Four students went to Hoosier Christian Village for the first program, and that grew to nine when it recently was conducted again.

“We have seen residents make their first cellphone call, and we’ve seen them become more alert by playing some of the games,” Perry said. “The last time we were here, they were so surprised at how the residents were more alert when we left.”

In one room at Hoosier Christian Village, sophomore Destiny Mowdy and junior Colton Cooper showed three residents how to play Fish Out of Water and try different Snapchat filters and FaceTime.

“They really loved the Snapchat filters. I thought that they would be kind of skeptical about it,” Cooper said.

“They loved it. They were smiling nonstop,” Mowdy said. “They were like, ‘Oh that’s really cool.'”

In another part of the nursing home, freshman Kylene Spall and sophomore Katie Rohlfing showed a couple of residents what could be done on a cellphone, including various apps and Snapchat filters.

“Them just getting to see themselves, the one lady was like, ‘Hey, that looks like me,’ and I was like, ‘That is you,'” Rohlfing said. “It’s just sweet to see them. I know some of these ladies are really sweet, and it’s nice to show them these things. They just enjoyed talking to us.”

Junior Erica Reynolds also was a part of the DECA group at Hoosier Christian Village. She said she works there on weekends and often gets to interact with the residents.

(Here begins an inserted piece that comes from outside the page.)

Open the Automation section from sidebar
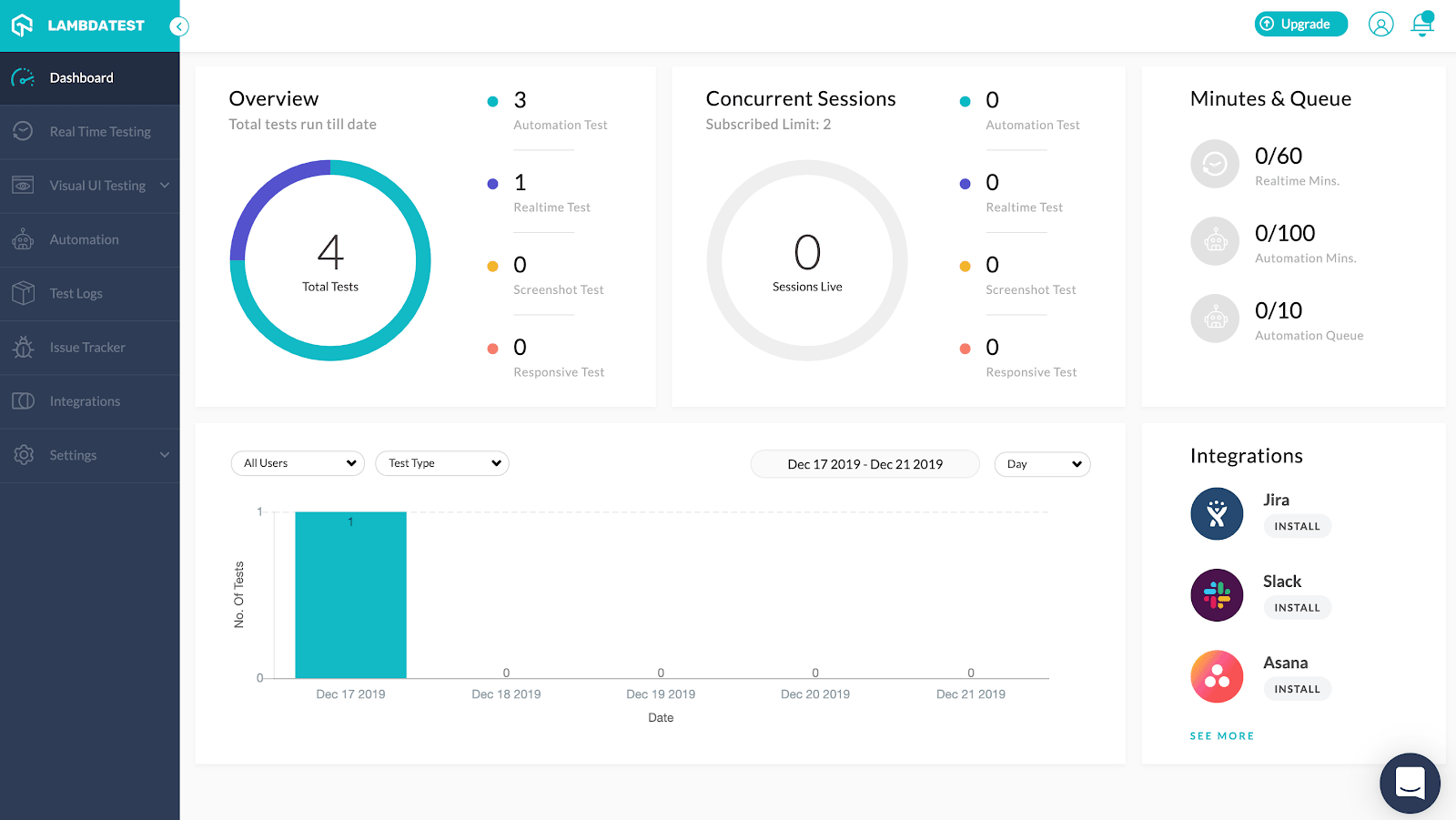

She said it’s great for them to have access to iPads, especially when it helps people with Alzheimer’s disease and those participating in therapy exercises. Some residents also like to sit in the hallways and listen to music on their cellphone or iPad.

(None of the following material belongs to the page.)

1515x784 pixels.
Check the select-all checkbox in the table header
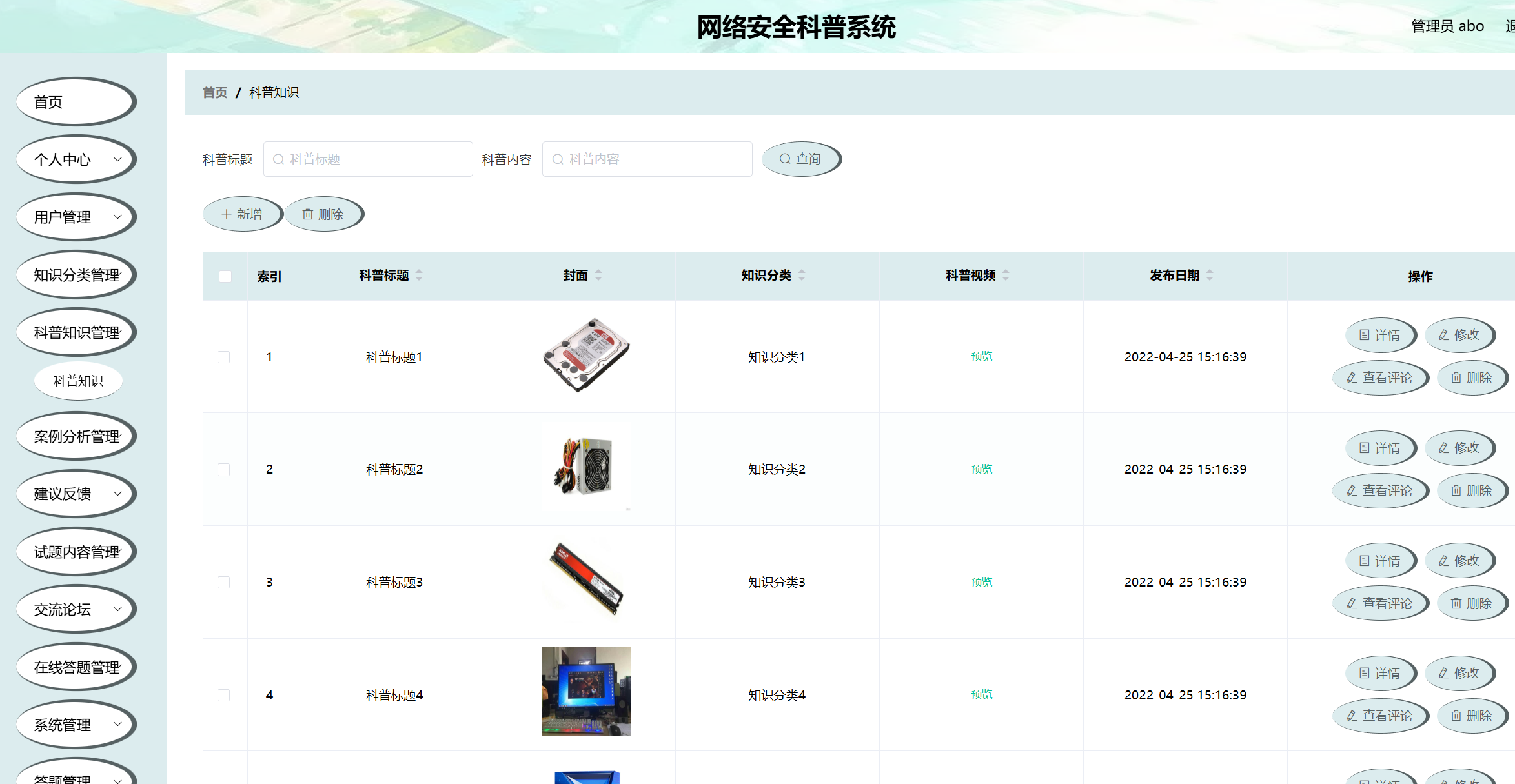[225, 276]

“They are moving their hands, and they are getting their minds off of stuff while they are here,” Reynolds said.

Some residents don’t get visitors very often or don’t have family nearby, so the DECA members are happy to spend some time with them.

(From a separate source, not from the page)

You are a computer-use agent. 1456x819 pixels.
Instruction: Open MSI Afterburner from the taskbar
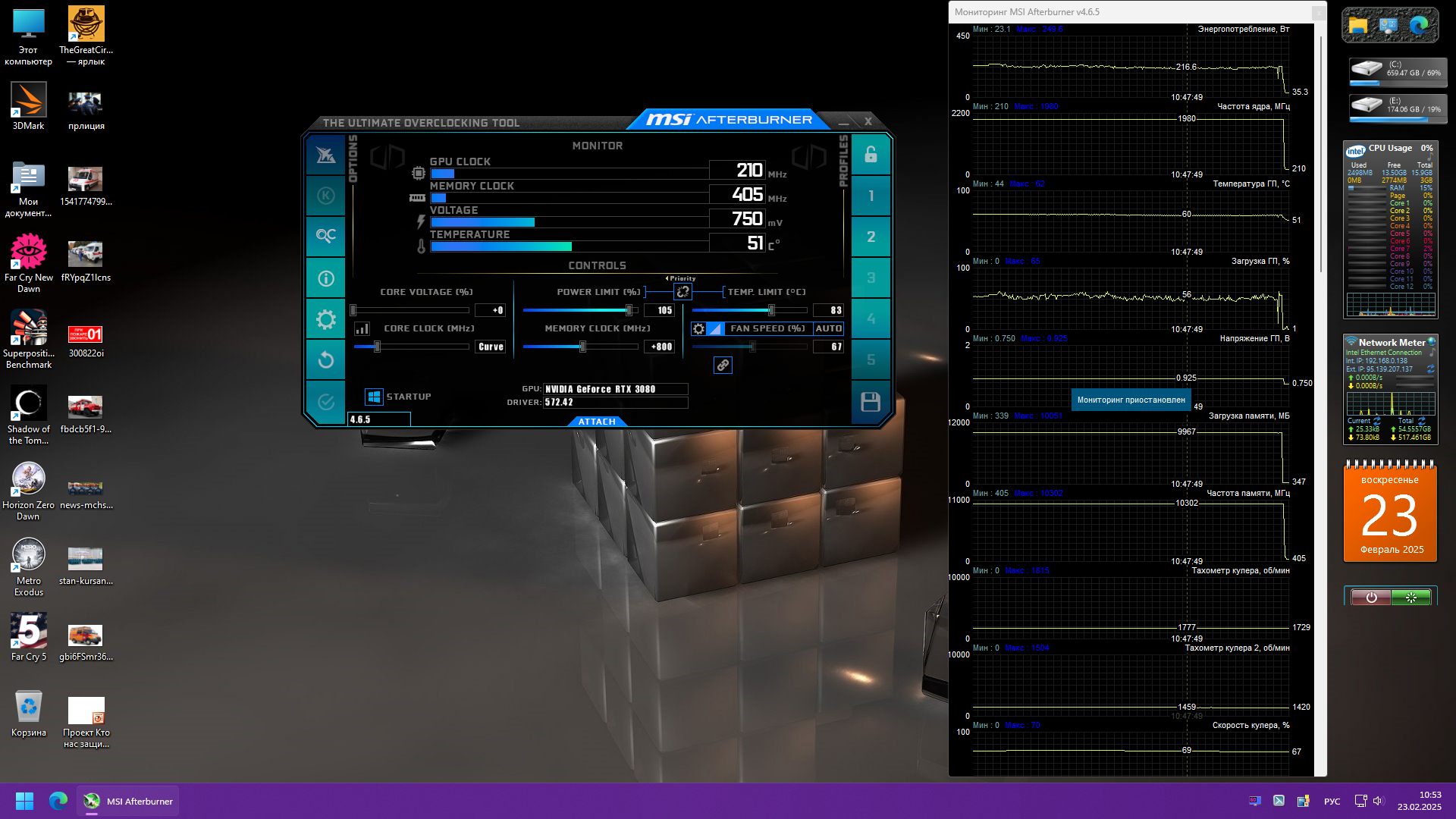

“Young kids like us coming and visiting them, I think they just love it a lot. You see their faces brighten up,” Reynolds said.

“I love seeing a smile on their faces when we left. That warmed my heart,” Cooper said.

“I really didn’t want to leave,” Mowdy said. “I thought they were going to get upset with me for leaving.”

Sophomore Bridget Hall, president of DECA, said Granny Gamer is a great community outreach activity.

“It’s a way to interact with the community and learn more about people that we normally wouldn’t get to see on a daily basis,” she said. “(The residents) get to learn something they normally don’t do on a daily basis.”

Seeing the residents’ reactions to the technology was eye-opening for Hall.

“They were all really amazed,” she said. “They were like, ‘Wow! I can’t believe your phone can do that.’ To me, that was a ‘Wow! I can’t believe you didn’t know that’ moment. It was like something that’s so simple to us and that we grew up on that’s so new to them that they’ve never seen before.”

Hall said that was a good lesson for the students.

“I hope everyone learned that our phones aren’t all that there is,” she said. “Although we can use our phones to show other people new things, we shouldn’t just focus on that. We should focus more on our community. Even though we’re still young and although we may not be able to do everything we hope we could, we can still help impact other people’s lives.”

Perry said her students had positive takeaways from the experience.

“I hope they get a good feeling in their heart, that their heart has been warmed, that they leave feeling more comfortable with older adults,” she said.

It also was a good experience for the nursing home residents since they now feel more comfortable with technology, Perry said.

“I hope they find it a little less scary because a few of the residents really didn’t want anything to do with the technology,” she said. “That was fine, but I hope that they realize it’s something that they could use, as well, and not to fear it.”

The DECA students were asked to come back to Hoosier Christian Village in May, and Perry said she expects to continue it next school year, too.

“We’ll probably put it on the agenda for next year and see what the students say,” she said. “I have a feeling that they will come back.”